→ Your task: Write out again, please, the records below from the first line to the line holding "Task: Click Reset All Settings button", inclusive, and nothing else.

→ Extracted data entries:
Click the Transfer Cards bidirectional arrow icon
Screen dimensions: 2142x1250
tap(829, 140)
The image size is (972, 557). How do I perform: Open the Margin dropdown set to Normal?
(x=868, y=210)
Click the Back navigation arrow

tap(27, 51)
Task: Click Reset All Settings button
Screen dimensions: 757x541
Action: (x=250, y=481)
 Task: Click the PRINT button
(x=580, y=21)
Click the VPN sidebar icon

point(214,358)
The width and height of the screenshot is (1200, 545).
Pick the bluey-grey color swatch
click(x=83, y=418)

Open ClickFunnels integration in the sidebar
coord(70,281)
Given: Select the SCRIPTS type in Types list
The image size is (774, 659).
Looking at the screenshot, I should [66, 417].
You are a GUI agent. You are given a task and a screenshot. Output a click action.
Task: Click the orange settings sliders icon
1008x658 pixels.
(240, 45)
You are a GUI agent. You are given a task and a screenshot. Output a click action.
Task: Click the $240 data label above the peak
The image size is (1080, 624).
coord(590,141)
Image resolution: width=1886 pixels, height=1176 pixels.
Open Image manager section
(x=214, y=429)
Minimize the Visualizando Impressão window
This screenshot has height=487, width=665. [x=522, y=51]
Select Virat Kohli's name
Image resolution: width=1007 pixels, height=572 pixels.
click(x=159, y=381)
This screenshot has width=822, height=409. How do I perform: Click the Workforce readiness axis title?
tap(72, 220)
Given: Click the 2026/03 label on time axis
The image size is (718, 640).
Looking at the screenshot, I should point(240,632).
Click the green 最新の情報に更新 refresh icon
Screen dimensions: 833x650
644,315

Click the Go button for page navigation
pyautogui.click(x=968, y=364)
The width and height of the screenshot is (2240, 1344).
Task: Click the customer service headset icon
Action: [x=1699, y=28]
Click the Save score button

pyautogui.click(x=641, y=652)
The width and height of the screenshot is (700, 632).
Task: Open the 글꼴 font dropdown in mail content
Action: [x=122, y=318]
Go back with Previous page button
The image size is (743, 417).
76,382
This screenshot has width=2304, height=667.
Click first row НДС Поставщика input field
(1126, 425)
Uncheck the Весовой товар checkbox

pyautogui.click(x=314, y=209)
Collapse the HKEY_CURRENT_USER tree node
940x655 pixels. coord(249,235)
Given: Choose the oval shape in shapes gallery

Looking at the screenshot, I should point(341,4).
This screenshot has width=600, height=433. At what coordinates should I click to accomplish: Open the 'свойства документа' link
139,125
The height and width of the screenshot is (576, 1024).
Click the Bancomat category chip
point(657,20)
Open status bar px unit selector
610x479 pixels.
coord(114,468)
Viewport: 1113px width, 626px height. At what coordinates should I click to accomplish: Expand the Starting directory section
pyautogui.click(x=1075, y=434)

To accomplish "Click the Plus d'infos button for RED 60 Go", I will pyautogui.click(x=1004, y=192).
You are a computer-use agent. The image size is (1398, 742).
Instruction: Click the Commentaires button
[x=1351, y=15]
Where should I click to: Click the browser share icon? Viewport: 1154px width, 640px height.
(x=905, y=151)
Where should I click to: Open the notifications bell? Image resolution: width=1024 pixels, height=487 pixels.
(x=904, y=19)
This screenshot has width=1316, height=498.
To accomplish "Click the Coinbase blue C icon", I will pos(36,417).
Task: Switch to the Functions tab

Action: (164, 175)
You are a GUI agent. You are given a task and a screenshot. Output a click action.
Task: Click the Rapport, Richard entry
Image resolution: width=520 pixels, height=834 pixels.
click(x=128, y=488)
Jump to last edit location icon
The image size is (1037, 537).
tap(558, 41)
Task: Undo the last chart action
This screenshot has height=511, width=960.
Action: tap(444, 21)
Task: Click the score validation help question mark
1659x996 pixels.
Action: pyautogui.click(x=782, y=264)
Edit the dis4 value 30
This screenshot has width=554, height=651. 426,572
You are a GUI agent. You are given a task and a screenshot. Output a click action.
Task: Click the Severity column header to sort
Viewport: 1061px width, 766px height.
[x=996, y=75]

→ Response for this exercise:
Click the Transfer Cards bidirectional arrow icon
Screen dimensions: 2142x1250
tap(829, 140)
The image size is (972, 557). How do I perform: Open the Margin dropdown set to Normal?
(x=868, y=210)
Click the Back navigation arrow

tap(27, 51)
Task: Click Reset All Settings button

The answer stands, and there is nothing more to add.